Second, operators benefit from lower costs as they no longer operate their fleets separately. Reduced operational costs allow carriers to offer competitive freight rates to their customers. When operating separately, carriers are sometimes forced to compete with other lines for cargo in order to fill their ships. They have to offer lower rates to attract cargo which means lower profit margins.

Generally, sharing port facilities and vessel space and networking along certain routes enables operators to reduce costs such as port charges and bunker costs, including fuel and crew costs like social dues, medical tests, union fees, training, wages, etc.

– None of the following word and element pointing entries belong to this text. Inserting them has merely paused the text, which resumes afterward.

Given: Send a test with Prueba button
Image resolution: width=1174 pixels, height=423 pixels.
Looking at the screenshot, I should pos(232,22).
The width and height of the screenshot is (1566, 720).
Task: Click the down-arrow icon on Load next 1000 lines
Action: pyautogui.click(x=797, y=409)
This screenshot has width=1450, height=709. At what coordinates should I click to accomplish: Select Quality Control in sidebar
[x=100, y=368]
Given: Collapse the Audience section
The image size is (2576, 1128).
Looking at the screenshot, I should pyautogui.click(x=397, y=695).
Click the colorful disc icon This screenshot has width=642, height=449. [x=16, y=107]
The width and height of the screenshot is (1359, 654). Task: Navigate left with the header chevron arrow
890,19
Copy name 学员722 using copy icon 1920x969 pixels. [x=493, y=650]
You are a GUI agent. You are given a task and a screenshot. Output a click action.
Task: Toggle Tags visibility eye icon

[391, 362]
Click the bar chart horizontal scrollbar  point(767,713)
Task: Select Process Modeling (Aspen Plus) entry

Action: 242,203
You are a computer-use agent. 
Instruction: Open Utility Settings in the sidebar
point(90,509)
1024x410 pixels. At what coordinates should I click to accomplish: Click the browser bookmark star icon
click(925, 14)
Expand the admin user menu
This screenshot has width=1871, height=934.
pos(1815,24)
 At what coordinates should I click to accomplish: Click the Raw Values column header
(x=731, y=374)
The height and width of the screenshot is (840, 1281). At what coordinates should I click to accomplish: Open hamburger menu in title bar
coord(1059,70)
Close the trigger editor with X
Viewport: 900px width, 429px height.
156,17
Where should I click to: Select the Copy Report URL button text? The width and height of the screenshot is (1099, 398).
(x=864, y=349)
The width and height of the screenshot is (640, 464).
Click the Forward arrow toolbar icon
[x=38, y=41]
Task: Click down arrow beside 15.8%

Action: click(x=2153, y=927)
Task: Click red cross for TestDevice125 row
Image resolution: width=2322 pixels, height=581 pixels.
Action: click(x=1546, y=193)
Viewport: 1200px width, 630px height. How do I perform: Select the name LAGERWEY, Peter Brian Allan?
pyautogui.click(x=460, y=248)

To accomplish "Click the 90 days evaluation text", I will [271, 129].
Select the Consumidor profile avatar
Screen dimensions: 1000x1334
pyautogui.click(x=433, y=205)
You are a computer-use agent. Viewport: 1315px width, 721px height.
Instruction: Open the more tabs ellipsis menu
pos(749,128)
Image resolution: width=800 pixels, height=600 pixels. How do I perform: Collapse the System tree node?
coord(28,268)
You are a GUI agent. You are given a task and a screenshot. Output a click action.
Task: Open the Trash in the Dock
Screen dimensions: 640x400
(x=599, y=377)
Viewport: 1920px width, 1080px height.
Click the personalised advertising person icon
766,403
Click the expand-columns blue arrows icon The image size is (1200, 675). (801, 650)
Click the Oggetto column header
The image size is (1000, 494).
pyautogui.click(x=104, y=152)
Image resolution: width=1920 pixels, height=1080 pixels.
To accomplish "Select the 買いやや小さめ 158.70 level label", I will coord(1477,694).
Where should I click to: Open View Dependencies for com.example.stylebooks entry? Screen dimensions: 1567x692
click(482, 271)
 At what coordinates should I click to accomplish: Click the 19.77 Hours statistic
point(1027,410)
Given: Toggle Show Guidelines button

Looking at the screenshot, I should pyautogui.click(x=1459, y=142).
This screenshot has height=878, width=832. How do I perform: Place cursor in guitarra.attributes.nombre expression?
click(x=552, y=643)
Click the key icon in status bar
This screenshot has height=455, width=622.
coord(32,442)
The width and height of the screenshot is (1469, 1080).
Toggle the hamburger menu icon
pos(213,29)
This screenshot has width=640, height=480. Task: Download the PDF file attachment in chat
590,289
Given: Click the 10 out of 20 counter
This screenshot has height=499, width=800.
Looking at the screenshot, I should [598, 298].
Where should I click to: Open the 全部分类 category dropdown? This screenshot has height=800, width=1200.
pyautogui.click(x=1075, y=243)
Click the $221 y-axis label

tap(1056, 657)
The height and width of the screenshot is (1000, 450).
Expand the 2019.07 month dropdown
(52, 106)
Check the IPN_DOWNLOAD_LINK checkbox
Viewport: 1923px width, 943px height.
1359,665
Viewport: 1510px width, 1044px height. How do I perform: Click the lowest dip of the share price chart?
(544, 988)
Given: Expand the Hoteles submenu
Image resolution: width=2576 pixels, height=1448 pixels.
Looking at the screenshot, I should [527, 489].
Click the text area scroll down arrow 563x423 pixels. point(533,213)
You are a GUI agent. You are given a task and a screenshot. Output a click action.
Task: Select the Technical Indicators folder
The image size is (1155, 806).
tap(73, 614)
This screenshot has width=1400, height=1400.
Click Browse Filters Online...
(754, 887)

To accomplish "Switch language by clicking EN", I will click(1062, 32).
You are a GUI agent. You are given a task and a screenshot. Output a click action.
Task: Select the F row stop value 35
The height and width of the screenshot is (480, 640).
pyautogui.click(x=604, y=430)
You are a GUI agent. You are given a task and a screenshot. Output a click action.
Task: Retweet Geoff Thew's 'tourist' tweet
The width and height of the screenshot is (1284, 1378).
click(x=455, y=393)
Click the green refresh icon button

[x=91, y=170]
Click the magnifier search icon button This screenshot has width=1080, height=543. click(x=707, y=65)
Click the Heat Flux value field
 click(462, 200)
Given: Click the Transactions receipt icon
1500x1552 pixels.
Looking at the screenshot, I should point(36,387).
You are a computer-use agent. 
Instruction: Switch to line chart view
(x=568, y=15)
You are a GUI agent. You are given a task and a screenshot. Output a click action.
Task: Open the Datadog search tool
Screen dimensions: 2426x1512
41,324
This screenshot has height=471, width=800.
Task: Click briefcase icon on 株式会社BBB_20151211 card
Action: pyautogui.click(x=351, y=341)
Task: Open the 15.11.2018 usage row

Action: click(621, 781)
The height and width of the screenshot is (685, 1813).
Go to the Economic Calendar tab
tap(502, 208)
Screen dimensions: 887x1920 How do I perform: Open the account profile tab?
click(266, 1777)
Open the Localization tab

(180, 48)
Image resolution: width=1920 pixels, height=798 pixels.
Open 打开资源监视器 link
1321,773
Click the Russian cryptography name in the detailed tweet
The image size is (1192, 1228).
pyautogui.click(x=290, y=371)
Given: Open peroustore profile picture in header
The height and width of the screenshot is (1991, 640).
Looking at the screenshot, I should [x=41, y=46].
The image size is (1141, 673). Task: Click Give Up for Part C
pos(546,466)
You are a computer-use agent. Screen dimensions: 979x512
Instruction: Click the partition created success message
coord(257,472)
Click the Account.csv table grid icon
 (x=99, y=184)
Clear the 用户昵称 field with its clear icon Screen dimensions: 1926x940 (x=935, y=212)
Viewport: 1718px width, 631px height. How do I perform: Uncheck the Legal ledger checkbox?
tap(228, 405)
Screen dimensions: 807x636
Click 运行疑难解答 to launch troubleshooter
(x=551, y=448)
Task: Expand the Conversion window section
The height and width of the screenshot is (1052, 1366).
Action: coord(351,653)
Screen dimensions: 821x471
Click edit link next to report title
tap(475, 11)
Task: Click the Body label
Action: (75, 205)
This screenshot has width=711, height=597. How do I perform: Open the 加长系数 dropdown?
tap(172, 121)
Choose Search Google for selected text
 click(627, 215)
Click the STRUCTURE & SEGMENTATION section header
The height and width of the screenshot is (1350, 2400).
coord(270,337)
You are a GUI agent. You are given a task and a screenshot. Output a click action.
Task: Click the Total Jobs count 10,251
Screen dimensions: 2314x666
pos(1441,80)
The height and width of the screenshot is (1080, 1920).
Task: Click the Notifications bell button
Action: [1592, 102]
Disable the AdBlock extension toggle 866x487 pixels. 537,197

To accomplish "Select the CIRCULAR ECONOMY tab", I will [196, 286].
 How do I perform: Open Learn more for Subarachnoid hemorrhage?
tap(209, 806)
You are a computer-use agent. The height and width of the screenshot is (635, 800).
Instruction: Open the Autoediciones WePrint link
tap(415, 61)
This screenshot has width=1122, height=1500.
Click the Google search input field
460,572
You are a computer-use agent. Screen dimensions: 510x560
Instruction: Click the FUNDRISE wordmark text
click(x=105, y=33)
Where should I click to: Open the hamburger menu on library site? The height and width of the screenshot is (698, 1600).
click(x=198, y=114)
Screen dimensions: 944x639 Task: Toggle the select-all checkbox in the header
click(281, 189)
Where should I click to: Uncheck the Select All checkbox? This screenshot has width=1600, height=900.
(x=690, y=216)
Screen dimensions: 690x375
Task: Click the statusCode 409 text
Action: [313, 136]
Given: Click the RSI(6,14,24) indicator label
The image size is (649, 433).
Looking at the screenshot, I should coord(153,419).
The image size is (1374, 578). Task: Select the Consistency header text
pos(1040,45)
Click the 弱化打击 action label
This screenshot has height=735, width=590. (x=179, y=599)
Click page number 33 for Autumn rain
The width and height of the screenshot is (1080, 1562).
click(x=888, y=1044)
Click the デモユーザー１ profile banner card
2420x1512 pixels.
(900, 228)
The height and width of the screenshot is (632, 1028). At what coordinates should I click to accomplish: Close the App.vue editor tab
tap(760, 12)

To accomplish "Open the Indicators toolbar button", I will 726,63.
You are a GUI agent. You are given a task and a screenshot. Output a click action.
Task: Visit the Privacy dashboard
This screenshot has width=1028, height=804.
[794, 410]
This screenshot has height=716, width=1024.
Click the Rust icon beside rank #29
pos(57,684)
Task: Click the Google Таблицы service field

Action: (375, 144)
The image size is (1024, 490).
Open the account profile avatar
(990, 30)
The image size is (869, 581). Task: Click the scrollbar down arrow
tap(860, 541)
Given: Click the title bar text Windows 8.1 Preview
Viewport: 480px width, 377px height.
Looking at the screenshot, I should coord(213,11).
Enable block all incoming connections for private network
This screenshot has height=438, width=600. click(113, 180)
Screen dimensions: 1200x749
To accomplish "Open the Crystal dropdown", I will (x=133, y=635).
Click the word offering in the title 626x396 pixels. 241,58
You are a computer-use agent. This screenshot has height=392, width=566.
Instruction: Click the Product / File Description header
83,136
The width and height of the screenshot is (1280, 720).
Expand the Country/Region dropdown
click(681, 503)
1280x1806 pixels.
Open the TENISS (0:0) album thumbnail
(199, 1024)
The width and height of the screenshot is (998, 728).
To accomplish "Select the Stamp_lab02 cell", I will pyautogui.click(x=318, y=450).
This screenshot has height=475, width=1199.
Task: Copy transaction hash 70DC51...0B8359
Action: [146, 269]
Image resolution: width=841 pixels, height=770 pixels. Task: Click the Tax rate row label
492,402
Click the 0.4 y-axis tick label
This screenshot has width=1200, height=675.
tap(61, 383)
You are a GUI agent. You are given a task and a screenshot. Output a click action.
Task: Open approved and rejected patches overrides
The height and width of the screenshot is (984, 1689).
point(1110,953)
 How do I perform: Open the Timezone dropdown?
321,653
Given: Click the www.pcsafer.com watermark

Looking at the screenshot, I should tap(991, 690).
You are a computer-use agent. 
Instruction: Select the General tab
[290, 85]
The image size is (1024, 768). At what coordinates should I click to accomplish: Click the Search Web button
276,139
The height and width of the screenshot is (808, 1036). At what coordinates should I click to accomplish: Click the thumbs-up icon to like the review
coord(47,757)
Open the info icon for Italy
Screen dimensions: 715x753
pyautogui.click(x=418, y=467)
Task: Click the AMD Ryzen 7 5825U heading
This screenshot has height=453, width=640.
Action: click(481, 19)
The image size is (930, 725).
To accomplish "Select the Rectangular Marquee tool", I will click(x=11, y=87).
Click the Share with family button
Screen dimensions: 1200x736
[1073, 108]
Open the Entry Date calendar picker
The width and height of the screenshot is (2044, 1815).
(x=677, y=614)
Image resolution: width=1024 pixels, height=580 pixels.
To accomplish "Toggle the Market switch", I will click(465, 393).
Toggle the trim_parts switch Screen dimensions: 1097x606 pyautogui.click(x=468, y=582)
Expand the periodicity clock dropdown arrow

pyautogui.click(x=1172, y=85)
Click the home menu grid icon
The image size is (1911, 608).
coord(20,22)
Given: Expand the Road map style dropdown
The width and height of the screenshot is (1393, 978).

Benefits for Forwarders and End Customers

As shipping alliances help reduce freight rates and enable broader coverage, freight forwarders also benefit from lower rates and better services. For instance, if two operators offer about the same freight rates but one is a partner of a shipping alliance, you may choose the second carrier because of the level of security that such agreements offer. Alliances typically have contingency plans to safeguard partners if one of their members is faced with financial troubles. Contingency planning also enables partners to prepare for negative events like natural disasters, economic recessions, pandemics, etc.

Likewise, if you are considering operators that are members of the same alliance, their levels of predictability and performance are likely to be quite similar. Then, you may choose an operator based on free time which is a period over which containers remain at the port and no detention or demurrage charges apply.

Ultimately, the fact that alliance members offer lower costs and more choices translates into reduced costs for international freight services for individual customers.